Entries shown:
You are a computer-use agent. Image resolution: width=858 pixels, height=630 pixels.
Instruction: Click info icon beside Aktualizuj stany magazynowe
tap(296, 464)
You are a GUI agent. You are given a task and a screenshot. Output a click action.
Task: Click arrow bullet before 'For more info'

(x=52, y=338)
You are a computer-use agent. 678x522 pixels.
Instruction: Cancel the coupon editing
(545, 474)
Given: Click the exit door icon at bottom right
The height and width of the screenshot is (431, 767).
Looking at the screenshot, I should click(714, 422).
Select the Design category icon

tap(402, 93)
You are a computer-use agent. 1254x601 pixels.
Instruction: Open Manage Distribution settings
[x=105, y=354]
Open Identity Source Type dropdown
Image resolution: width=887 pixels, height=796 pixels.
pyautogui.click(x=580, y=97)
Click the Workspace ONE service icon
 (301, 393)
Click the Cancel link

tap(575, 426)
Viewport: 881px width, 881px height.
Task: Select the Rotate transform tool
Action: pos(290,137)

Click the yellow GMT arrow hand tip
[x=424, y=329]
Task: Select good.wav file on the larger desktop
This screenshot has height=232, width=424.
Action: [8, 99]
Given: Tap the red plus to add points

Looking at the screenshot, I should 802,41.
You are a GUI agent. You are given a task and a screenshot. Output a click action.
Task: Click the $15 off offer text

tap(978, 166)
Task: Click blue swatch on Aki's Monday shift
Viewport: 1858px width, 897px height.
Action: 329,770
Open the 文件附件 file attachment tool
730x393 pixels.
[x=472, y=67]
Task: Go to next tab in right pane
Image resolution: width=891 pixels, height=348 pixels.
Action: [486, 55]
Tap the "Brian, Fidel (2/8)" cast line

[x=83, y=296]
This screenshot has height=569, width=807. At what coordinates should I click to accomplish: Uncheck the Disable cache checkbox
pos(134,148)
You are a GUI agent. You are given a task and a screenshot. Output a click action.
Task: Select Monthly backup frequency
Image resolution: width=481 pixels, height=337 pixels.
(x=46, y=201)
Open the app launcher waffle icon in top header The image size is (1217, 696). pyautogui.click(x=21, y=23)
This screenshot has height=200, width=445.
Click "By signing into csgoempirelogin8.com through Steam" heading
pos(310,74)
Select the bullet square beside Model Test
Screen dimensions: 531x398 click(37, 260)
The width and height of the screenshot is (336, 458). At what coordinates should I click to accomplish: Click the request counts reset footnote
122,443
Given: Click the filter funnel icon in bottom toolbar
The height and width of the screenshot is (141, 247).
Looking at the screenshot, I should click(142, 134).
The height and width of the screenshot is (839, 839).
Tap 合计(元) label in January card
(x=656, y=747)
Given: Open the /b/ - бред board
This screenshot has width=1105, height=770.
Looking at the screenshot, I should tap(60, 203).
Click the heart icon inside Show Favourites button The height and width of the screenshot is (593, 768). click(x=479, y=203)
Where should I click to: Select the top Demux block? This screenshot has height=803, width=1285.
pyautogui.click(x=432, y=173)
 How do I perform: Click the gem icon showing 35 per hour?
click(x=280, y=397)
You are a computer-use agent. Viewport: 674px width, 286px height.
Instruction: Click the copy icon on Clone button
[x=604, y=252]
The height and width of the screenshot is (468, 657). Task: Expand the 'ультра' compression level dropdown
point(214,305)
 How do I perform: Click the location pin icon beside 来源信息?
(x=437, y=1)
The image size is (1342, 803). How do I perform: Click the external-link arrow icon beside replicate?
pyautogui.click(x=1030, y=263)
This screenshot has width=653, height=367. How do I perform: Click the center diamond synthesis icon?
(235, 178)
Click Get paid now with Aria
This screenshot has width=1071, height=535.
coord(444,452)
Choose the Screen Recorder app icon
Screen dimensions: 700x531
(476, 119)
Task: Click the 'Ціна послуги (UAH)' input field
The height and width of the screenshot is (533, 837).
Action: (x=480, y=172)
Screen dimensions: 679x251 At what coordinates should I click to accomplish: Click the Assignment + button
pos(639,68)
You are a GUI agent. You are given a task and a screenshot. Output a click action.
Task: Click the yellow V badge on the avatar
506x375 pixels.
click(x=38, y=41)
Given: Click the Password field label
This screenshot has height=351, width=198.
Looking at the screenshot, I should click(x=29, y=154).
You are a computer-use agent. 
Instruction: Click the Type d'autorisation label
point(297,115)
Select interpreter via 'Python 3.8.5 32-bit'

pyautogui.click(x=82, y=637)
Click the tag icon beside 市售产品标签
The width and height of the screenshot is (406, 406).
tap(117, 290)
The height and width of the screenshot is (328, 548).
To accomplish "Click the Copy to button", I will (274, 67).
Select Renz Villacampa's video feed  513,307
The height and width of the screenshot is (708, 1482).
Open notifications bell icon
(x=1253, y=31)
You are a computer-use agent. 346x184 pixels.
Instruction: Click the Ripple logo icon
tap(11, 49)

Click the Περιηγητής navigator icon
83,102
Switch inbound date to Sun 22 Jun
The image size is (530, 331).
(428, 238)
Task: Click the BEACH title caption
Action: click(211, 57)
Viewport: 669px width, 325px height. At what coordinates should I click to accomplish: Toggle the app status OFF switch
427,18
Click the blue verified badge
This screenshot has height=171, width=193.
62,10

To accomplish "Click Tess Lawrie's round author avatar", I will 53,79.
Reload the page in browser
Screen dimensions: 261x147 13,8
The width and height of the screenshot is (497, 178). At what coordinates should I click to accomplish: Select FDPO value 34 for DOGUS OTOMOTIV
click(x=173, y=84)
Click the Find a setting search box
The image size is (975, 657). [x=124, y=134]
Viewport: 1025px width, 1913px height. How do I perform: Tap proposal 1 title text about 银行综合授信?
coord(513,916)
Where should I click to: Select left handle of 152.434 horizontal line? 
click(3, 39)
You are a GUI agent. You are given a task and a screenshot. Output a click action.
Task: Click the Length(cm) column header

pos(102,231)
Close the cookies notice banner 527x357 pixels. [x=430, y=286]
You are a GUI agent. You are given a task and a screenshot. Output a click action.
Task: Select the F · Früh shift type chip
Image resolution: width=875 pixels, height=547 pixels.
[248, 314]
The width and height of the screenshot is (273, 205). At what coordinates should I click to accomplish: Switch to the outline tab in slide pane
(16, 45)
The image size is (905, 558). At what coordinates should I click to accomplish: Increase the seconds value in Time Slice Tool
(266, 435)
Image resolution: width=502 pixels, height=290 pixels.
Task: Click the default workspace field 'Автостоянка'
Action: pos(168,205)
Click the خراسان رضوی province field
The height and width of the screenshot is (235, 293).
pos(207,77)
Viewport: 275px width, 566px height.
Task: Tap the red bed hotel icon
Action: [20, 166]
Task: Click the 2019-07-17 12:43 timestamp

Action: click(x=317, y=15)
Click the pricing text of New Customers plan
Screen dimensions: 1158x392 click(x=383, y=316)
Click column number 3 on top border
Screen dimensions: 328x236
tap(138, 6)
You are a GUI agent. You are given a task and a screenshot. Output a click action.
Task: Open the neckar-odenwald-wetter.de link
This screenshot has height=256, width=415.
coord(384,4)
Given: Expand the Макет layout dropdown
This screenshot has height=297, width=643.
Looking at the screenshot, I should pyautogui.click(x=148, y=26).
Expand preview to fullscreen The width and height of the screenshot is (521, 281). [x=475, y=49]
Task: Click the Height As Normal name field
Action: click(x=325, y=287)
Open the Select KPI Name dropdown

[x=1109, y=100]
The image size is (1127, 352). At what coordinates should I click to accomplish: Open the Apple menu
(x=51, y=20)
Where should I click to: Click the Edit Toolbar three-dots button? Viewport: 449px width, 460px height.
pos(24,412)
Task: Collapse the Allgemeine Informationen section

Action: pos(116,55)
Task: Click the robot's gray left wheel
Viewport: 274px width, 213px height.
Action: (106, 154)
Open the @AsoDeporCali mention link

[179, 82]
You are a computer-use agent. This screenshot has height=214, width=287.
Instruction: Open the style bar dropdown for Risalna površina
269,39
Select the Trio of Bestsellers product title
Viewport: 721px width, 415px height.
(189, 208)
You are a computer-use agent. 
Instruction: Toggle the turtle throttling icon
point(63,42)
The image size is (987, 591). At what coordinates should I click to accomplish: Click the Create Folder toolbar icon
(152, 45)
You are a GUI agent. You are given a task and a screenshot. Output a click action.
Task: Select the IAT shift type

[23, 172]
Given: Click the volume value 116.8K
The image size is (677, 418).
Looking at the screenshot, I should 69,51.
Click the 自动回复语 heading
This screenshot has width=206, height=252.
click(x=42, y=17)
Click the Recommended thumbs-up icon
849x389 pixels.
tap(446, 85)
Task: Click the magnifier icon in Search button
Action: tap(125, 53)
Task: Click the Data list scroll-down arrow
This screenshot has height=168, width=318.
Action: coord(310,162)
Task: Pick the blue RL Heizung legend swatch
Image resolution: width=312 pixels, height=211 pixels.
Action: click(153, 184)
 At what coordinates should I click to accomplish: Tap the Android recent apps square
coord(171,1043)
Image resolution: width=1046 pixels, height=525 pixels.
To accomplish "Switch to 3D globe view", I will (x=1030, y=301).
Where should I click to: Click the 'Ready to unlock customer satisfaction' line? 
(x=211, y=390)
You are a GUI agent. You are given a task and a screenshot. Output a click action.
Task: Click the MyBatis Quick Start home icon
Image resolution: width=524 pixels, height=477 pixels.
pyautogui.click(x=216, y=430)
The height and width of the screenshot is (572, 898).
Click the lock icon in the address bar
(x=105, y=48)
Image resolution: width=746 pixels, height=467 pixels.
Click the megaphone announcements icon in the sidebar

Problem statement: Where the word "will" appears in a line of the entries, copy that line.

Written response:
To accomplish "Click the Copy to button", I will (274, 67).
To accomplish "Click Tess Lawrie's round author avatar", I will 53,79.
To accomplish "Switch to 3D globe view", I will (x=1030, y=301).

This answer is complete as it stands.